- WORK ORDER:
Return the passage of the post on strange holiness starting at "Monday, August 13, 2007" and ending at "(1 Corinthians 3:16).", copied word for word.

Monday, August 13, 2007

Strange Holiness

The earth is the Lord's, and everything in it (Psalm 24:1).

The church and its members are holy to the Lord, especially through the Holy Spirit, who dwells within them (1 Corinthians 3:16).

A husband is holy to his wife, and vice versa (1 Corinthians 7:3-4).

In many places, automobiles are holy to the road, in which pedestrians are unclean. If a pedestrian transgresses (i.e., crosses the boundary) into the road, then he or she is likely to be cut off from the people. While most vehicles will brake for invading pedestrians, the fatal risk of jay-walking is punishment enough to obviate policing of this crime. Sane adults rarely "struggle" to keep this commandment of the state, but are always reminding and watching their own children as they walk along the way, trying to train them to walk in safe holiness.

All life is holy to the Lord, but death a necessary part of the curse because of Adam and Eve's first sin (Genesis 2:17 and 3:19). In the Old Testament Law dead bodies were unclean, but Jesus sanctified death on his cross and defeated it when God raised him from death back to life. Death then is perhaps not "unclean" per se. For many Christian martyrs have followed Jesus to his loving death in their confession of his kingship of all the world (not only "of the Jews"). But it is a necessary evil.

Collected data entries
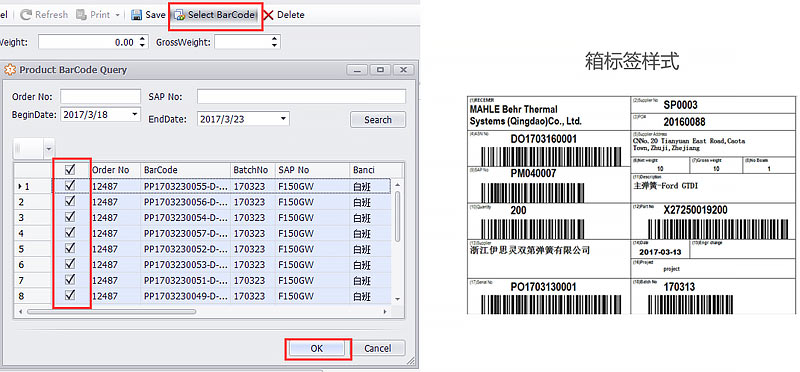The image size is (800, 372).
Task: Click the Select BarCode toolbar button
Action: pyautogui.click(x=215, y=15)
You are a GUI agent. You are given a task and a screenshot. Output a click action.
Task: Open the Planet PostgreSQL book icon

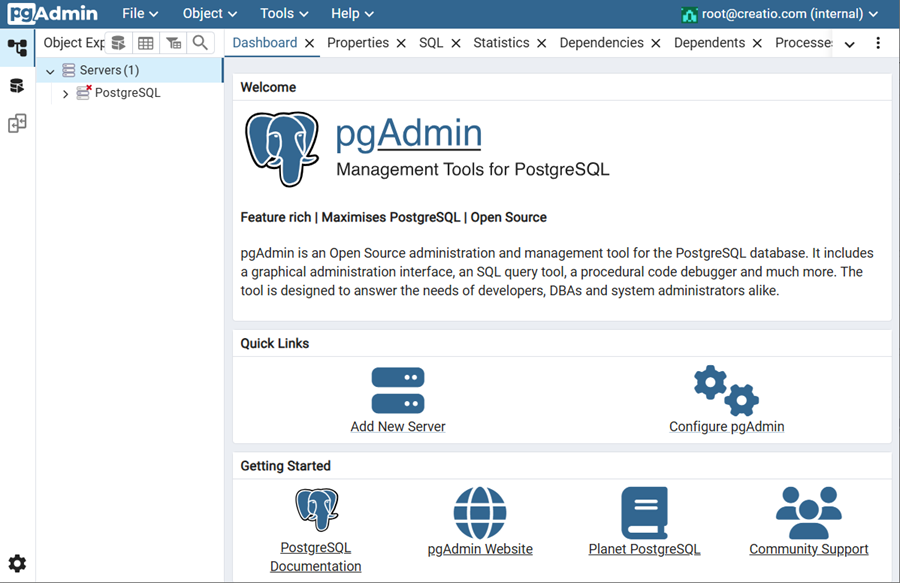(x=644, y=513)

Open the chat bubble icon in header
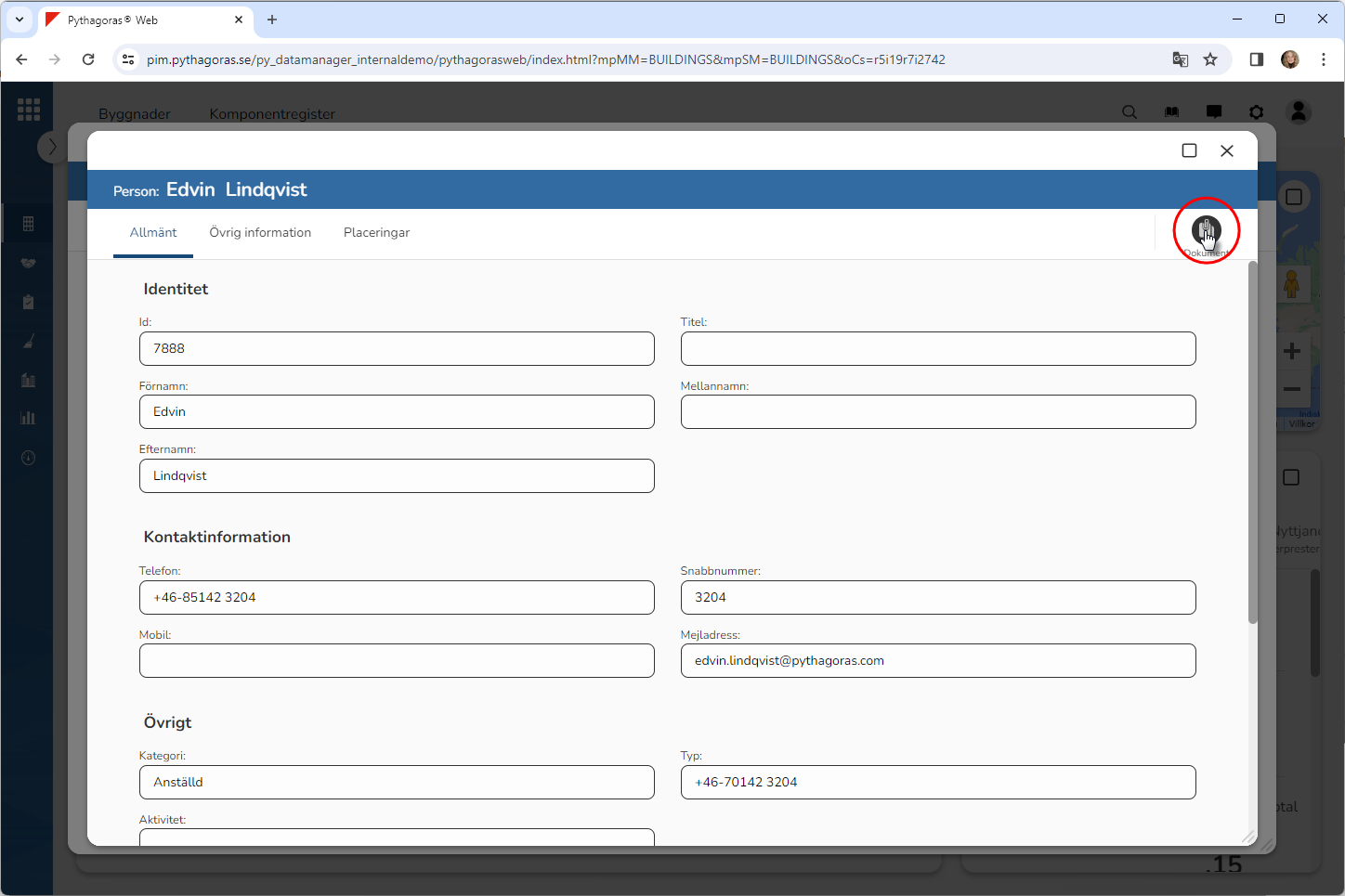click(1214, 112)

- TASK OUTPUT:
Monday, August 13, 2007

Strange Holiness

The earth is the Lord's, and everything in it (Psalm 24:1).

The church and its members are holy to the Lord, especially through the Holy Spirit, who dwells within them (1 Corinthians 3:16).